### Задания
**a.** Кем и когда, согласно отрывку ниже, была открыта бархутская ступа?
**b.** Определите, соответствуют ли отрывку ниже следующие утверждения, и подтвердите каждый ответ точной цитатой: (i) все найденное Кеннингэмом перенесено в Калькуттский музей; (ii) ступа в первоначальном виде была покрыта скульптурами; (iii) город возле остатков ступы уже отождествлен.
**c.** Переведите на английский язык предложение из отрывка ниже: «Скульптура сосредоточивается на ограде, которая составляет отличительную черту ступ староиндийского типа».

### Избранный отрывок
'''

Бархутская ступа, находящаяся в Центральной Индии, в 120 милях к юго-западу от Аллахабада, была открыта в конце 1873 г. генералом Кеннингэмом, одним из известнейших индийских археологов. Около остатков ступы видны остатки значительного города, который, к сожалению, до сих пор не отождествлен. Все, что было найдено Кеннингэмом, было им, к счастью, перенесено в Калькуттский музей и доступно изучению. Раскопки и поиски в соседних деревнях могут еще, вероятно, кое-что дать для этого любопытного памятника. Для того чтобы дать вам понятие о том, как выглядела, по крайней мере в основной своей части, бархутская ступа, мне приходится прибегнуть к изображению другой ступы — в Санчи, к юго-западу от Бархуты, по времени близкой к бархутской ступе (первые 7 диапозитивов) [*], так как от бархутской ступы на месте оставались лишь отдельные части ограды […].
[*] К сожалению, упомянутые здесь диапозитивы утрачены.
Вопрос о происхождении ступ чрезвычайно еще темный; весьма вероятна связь их с памятниками, отмечающими места погребения. На это указывает и курганный характер основной части ступы, и название аналогичного сооружения чайтья от чита, или чити, — «костер». Средняя часть ступы, непосредственно поставленная на полушарие, чрезвычайно напоминает переднеазиатские, специально древнеперсидские, алтари. Венчающий ступу зонт, или, точнее, серия зонтов, по-видимому, чисто индийского характера и стоит в прямой связи с индийским значением зонта как символа почета. Сама ступа в первоначальном ее виде, насколько мы можем судить по сохранившимся образцам, не была покрыта скульптурами, как мы это видим в позднейшие периоды. Скульптура сосредоточивается на ограде, которая составляет отличительную черту ступ староиндийского типа. Ограда, видимо, тесно связана с обрядом обхождения ступы паломниками, согласно индийскому обряду pradaksina, т. е. обхождения предмета или лица, имея его справа от себя. При этом прохождении верующий мог наглядно знакомиться с предметами культа и легенды. Его обыкновенно сопровождал объясняющий священные изображения монах, но все же считалось нужным при изображениях давать и пояснительные надписи. Надписи эти были действительно необходимы, потому что часто при большой неопытности художников они иногда брали для изображения отдельных сцен совершенно нехарактерные моменты, а, кроме того, свойственный всякому начинающему искусству прием непосредственного соединения ряда сцен в одном медальоне или каком-либо ином делении плоскости чрезвычайно затрудняет смотрящего. Поэтому так и нужны были надписи. Но их назначение было еще и другое: религиозные сооружения обыкновенно воздвигались, говоря современным языком, по подписке, и имя жертвователя, в обычной формуле «дар такого-то», помещалось на той части памятника, которая сооружалась на его средства; это должно было побуждать и других верующих к жертвам. Из обряда обхода становится понятным, почему сцена из священных легенд изображалась на оградах; впоследствии они были перенесены на облицовку самой ступы, когда уже, видимо, из архитектурных соображений перестали делать ограды.

'''

### Исходные данные

'''

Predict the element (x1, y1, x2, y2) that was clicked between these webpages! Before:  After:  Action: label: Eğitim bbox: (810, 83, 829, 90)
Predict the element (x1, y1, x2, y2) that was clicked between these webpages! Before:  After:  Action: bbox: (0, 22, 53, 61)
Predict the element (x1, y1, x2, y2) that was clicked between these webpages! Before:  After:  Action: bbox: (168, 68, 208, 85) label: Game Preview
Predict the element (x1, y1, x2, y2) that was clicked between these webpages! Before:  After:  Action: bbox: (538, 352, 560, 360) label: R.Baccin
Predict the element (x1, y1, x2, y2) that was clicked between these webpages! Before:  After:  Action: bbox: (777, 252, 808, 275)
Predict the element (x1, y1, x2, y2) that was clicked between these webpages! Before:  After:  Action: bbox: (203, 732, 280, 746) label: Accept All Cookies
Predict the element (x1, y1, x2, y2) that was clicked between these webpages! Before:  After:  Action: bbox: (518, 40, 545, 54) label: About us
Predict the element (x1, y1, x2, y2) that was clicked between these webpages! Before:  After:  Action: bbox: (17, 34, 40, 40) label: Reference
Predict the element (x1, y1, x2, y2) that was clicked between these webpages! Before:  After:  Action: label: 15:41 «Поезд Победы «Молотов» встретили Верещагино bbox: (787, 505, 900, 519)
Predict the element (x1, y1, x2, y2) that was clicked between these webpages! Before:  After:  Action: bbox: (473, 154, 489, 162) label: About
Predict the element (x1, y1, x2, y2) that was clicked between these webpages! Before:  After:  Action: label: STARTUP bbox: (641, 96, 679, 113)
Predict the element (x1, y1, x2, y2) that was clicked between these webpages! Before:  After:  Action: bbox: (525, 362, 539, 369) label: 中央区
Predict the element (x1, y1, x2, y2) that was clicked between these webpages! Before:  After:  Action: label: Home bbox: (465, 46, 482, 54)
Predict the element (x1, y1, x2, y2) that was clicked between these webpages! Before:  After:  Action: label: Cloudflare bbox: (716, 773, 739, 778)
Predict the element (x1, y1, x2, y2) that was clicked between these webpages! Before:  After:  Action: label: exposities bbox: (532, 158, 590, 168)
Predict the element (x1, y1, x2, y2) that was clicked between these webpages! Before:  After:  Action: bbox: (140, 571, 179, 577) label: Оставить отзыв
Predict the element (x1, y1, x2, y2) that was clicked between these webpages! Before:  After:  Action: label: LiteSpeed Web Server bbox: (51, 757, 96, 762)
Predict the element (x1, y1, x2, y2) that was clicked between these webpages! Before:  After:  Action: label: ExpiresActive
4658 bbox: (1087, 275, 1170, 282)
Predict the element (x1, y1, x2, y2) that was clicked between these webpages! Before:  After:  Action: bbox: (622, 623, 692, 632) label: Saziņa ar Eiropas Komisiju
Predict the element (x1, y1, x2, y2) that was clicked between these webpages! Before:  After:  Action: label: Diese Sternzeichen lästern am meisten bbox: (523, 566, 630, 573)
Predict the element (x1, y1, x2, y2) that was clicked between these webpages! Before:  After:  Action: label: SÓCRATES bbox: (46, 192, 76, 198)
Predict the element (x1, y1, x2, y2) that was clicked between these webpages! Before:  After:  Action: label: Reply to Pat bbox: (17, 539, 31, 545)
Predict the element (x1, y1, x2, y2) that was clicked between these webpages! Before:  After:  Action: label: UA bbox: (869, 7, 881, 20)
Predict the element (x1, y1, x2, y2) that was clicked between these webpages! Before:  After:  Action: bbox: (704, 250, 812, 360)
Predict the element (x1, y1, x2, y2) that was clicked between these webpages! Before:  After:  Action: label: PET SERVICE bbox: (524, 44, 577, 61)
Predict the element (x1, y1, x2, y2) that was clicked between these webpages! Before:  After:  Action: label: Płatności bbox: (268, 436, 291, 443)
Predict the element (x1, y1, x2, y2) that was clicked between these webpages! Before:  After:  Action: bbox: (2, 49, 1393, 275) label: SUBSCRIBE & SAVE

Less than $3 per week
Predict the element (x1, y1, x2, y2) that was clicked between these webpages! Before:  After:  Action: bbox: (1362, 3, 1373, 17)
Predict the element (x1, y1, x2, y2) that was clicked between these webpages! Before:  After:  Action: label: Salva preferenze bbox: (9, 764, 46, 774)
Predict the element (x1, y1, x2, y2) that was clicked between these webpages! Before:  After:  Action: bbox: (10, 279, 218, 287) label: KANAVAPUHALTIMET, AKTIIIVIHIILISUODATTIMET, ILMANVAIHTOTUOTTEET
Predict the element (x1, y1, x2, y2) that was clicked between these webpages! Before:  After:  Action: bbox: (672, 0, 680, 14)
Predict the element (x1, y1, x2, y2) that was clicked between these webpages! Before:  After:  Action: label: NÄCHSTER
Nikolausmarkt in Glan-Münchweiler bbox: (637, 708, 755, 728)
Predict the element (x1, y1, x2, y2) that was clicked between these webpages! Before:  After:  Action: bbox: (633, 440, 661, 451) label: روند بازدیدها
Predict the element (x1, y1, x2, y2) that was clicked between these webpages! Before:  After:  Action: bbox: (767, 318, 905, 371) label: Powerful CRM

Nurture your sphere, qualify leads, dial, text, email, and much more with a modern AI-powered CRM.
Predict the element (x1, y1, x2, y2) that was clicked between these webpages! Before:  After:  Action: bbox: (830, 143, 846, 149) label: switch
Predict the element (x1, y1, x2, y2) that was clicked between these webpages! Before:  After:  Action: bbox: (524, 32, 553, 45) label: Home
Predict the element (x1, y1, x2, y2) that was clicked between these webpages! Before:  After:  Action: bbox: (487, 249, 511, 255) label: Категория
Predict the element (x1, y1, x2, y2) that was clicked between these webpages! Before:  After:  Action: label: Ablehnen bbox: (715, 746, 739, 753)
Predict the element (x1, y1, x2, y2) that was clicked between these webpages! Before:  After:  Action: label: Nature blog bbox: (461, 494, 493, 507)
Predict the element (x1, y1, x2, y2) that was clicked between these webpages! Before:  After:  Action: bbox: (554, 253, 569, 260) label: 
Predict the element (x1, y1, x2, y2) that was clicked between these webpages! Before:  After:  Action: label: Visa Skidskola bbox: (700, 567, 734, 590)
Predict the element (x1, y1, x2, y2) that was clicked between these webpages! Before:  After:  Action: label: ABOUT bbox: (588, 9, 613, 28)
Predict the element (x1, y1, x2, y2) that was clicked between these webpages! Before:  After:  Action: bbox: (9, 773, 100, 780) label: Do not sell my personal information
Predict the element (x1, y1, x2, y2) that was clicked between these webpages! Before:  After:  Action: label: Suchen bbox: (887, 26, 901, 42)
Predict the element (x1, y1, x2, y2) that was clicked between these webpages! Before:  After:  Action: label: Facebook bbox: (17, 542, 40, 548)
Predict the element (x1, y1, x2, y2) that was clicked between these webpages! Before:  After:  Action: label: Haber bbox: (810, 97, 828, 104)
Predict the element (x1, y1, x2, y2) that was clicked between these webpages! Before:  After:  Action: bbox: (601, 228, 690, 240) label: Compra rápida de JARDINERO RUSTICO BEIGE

'''

### Ответы по заданиям
**a.** Генералом Кеннингэмом в конце 1873 г.

**b.**
(i) Да: «Все, что было найдено Кеннингэмом, было им, к счастью, перенесено в Калькуттский музей и доступно изучению».
(ii) Нет: «Сама ступа в первоначальном ее виде, насколько мы можем судить по сохранившимся образцам, не была покрыта скульптурами».
(iii) Нет: «который, к сожалению, до сих пор не отождествлен».

**c.** The sculpture is concentrated on the railing, which is the distinctive feature of stupas of the old Indian type.